In the talk notes below, how long is the free coding course run by Founders and coders?

READING PASSAGE:
####################

Middleware evolution - Eugene Pshenichniy
Eugenes' slides had really cool realtime polls built-in giving input from the audience. Based on the polls people agree that generators are not really intuitive but prefer promises and async-await seems well received, too.
Robots - Julian Cheal
Becoming a better node dev - Igor Soarez
You might started learning node for just fun or out of necessity but to keep up your motivation it's great to bet on the long run and enjoy to keep up learning.
Igor mentioning the right mentality to keep things simple (YAGNI, no IDEs, no boilerplate, no code generation) reminded me of a great talk from Rich Hickey: Simple made easy. Also node has the perfect tools for 'turbo mode' learning by keeping your feedback keep really short.
We can map certain node skills to levels of capable, efficient and pro developer. An interesting idea here was README-driven development at a quite high level of maturity. Essentially breaking a problem down to small node modules in advance then writing READMEs, then tests, then code.
Another piece of great advice is to don't be afraid to open source your code early. The node.js community is a welcoming one.
Greenkeeper demo - Stephan Bönnemann
Then we saw a short demo of greenkeeper. This tool sends you PRs when your dependencies release a new version. The PR could then trigger a CI run thus also allowing to automatically detect non-semver-respecting dependencies breaking our own code.
Rapid idea devalidation - David Gruebl
We all know the feeling when a friend approaches with that amazing idea. Good to remember that a startup is basically just a bet on an idea, validate and fail early if need be.
Coding education should be free - Michelle and Claire
Even in a such a skill shortage coding education remains expensive and inaccessible to a lot of people. Founders and coders is set out to solve this problem by a completely free 8 week face-to-face coding course. Online resources are cool but pretty hard to stay motivated. Community helps remaining on track.
Free doesn't mean low quality though. Passionate volunteers are helping out. 8 weeks is not enough to learn everything but enough to start someone's coding career. Please, help mentoring or contribute!

####################

SUPPLIED ENTRIES:
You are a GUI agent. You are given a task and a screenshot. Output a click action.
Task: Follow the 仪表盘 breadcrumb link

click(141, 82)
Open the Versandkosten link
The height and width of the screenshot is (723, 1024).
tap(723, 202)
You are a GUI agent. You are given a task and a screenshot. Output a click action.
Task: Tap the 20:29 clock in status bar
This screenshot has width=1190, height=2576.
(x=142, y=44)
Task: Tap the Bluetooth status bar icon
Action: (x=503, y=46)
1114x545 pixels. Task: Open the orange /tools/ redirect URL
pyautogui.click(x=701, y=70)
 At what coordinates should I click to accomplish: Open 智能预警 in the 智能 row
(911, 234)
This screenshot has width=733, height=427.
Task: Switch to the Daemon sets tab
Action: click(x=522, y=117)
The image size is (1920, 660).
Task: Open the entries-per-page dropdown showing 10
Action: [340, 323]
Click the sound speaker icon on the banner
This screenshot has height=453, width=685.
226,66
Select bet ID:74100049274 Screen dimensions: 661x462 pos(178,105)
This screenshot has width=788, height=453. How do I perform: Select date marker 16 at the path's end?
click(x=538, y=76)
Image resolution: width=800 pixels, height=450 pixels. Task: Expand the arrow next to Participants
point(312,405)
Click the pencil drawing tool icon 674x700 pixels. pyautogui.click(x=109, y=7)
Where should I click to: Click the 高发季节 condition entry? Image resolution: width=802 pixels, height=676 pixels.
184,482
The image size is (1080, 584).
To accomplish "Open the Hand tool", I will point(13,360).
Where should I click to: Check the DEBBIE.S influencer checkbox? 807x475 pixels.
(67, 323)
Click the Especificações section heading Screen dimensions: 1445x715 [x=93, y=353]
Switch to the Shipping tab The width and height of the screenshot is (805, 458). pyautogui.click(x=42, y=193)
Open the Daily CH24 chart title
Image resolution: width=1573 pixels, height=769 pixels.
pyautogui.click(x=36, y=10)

####################

TASK OUTPUT:
Eight weeks, taught face to face.